Mit der Berufung können Urteile des Strafgerichts und des Jugendgerichts angefochten werden, mit denen das erstinstanzliche Verfahren durch eine Verurteilung der angeklagten Person oder durch einen Freispruch abgeschlossen worden ist. Die Voraussetzungen dieses Rechtsmittels sind in der Schweizerischen Strafprozessordnung geregelt.

Die Berufung ist dem erstinstanzlichen Gericht innert 10 Tagen seit Eröffnung des Urteils schriftlich oder mündlich zu Protokoll anzumelden. Das Strafgericht übermittelt die Berufungsanmeldung nach Ausfertigung des begründeten Urteils zusammen mit den Akten dem Appellationsgericht. Anschliessend hat jene Person, die Berufung angemeldet hat, eine schriftliche Berufungserklärung einzureichen. Darin ist anzugeben, ob das Urteil vollumfänglich oder nur in Teilen angefochten wird, welche Abänderungen des Urteils verlangt werden und allenfalls welche Beweisanträge gestellt werden. Diese Berufungserklärung ist in jedem Fall erforderlich, ansonsten das Rechtsmittel nicht gültig ist. Auch ist deren Inhalt verbindlich. Wer also zunächst nur Teile eines Urteils angefochten hat, kann später seine Berufungsanträge nicht auf weitere Punkte ausdehnen.

Die Berufungserklärung wird anschliessend den andern Prozessparteien, d.h. bei einer Berufung durch die beschuldigte Person der Staatsanwaltschaft und allfälligen Privatklägern, insbesondere Geschädigten oder Opfern, zugestellt. Darauf können diese innert 20 Tagen Anschlussberufung erklären. Die Anforderungen an diese Erklärung sind dieselben wie an die Berufungserklärung. Wird auf die Berufung der beschuldigten Person Anschlussberufung erhoben, so kann das angefochtene Urteil im Berufungsverfahren nicht nur zu deren Gunsten, sondern auch zu deren Ungunsten abgeändert werden.

Die Überprüfung durch das Appellationsgericht richtet sich nach den Anträgen der Berufung und einer allfälligen Anschlussberufung. In Bezug auf die angefochtenen Punkte kann es das Urteil in der Regel umfassend überprüfen, also sowohl in Bezug auf die Feststellung des zur Anklage gelangten Sachverhalts, also auch die Rechtsanwendung und Angemessenheit. Einschränkungen gibt es jedoch, wenn nur Übertretungen Gegenstand des erstinstanzlichen Verfahrens gewesen sind oder wenn sich die Berufung auf den Zivilpunkt, also z.B. auf die von der geschädigten Person oder dem Opfer geltend gemachten Schadenersatz- und/oder Genugtuungsforderungen beschränkt.

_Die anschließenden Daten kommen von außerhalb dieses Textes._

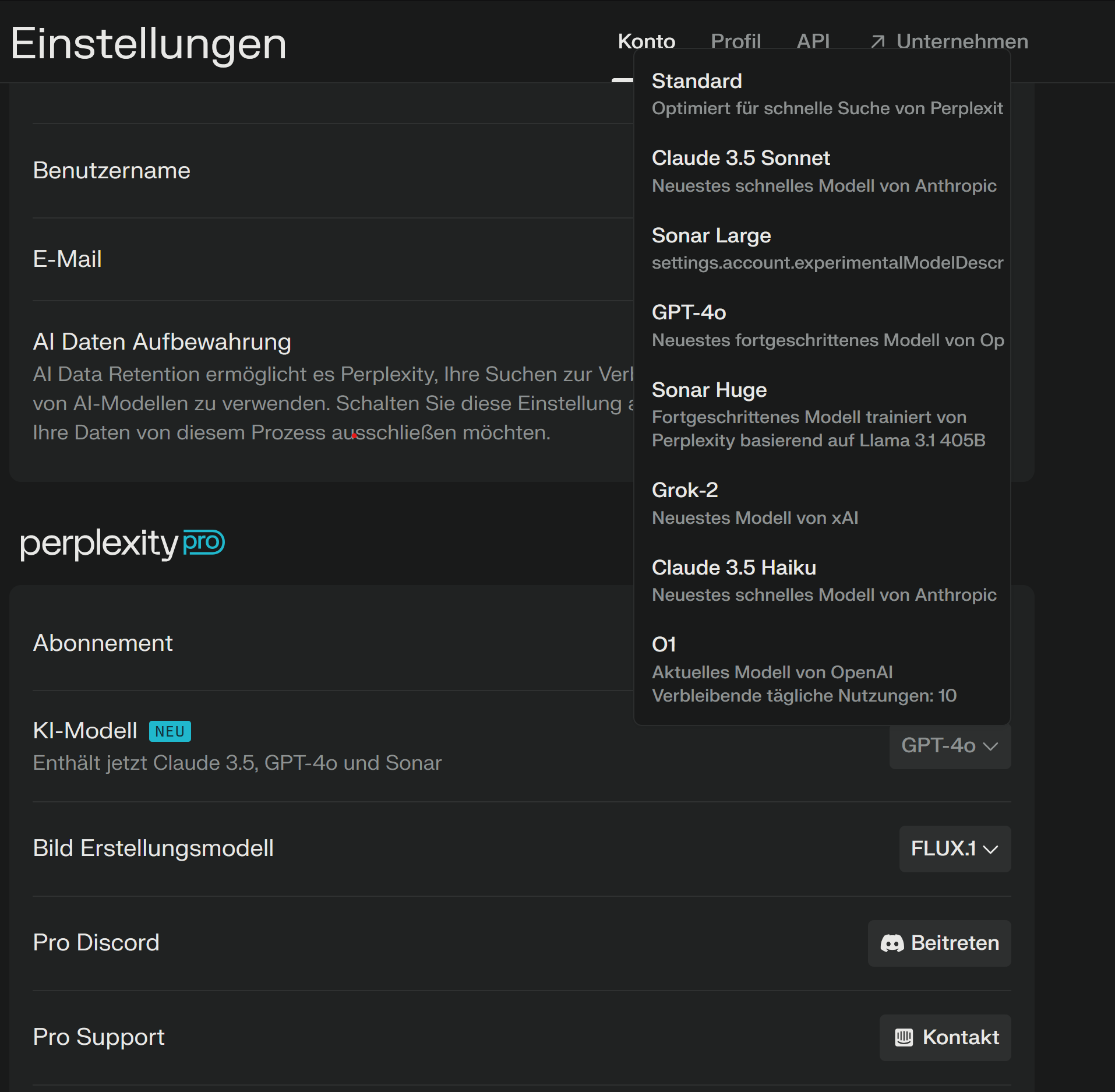Switch to the Profil tab

pyautogui.click(x=736, y=41)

Im Berufungsverfahren findet in der Regel eine mündliche Verhandlung vor dem Appellationsgericht statt. Unter bestimmten im Gesetz festgelegten Voraussetzungen kann das Gericht jedoch auf die Durchführung einer Verhandlung verzichten und im schriftlichen Verfahren entscheiden. Hierzu wird der Partei, welche Berufung erhoben hat, Frist zur Einreichung einer Berufungsbegründung gesetzt, wozu sich die weiteren Beteiligten dann schriftlich äussern können.

Erachtet das Berufungsgericht die Berufung oder Anschlussberufung ganz oder teilweise als begründet, so fällt es in der Regel einen eigenen Entscheid über die Anklage und die geltend gemachten Zivilforderungen. In Ausnahmefällen kann die Sache aber auch an das erstinstanzliche Gericht zur Neubeurteilung zurückgewiesen werden.

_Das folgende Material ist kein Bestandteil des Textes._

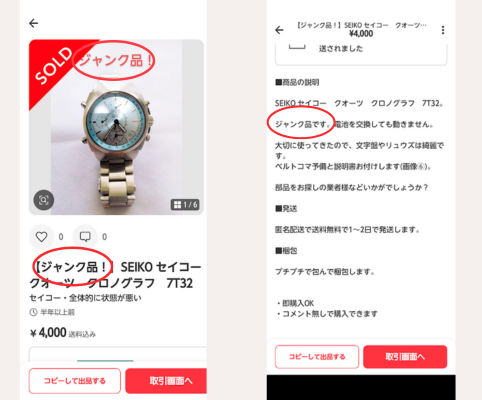Tap the heart like icon

click(41, 237)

Die beschuldigte Person hat für ihre Berufung keinen Kostenvorschuss zu leisten, während für die Berufung einer Privatklägerin bzw. eines Privatklägers ein solcher verlangt werden kann. Die definitive Kostentragung richtet sich nach dem Ausgang des Verfahrens. Wird einer Privatklägerschaft eine unentgeltliche anwaltliche Vertretung bewilligt, was unter bestimmten gesetzlichen Voraussetzungen möglich ist, wird sie auch im Falle ihres Unterliegens von der Bezahlung von Prozesskosten befreit. Die beschuldigte Person hat hingegen bei Abweisung ihrer Anträge im Berufungsverfahren in jedem Fall die Gerichtskosten zu tragen. Dies gilt auch dann, wenn ihr die amtliche Verteidigung bewilligt worden ist, d.h. wenn die von der anwaltlichen Verteidigung geleisteten Bemühungen vom Staat bezahlt werden. Für solche Fälle gilt, dass die verurteilte Person noch während 10 Jahren seit Rechtskraft des Entscheids dem Staat die für sie aufgewendeten Verteidigungskosten zurückzuzahlen und der Verteidigung die Differenz zwischen der amtlichen Entschädigung und dem vollen Honorar zu erstatten hat, wenn sich ihre finanziellen Verhältnisse ändern, d.h. verbessern.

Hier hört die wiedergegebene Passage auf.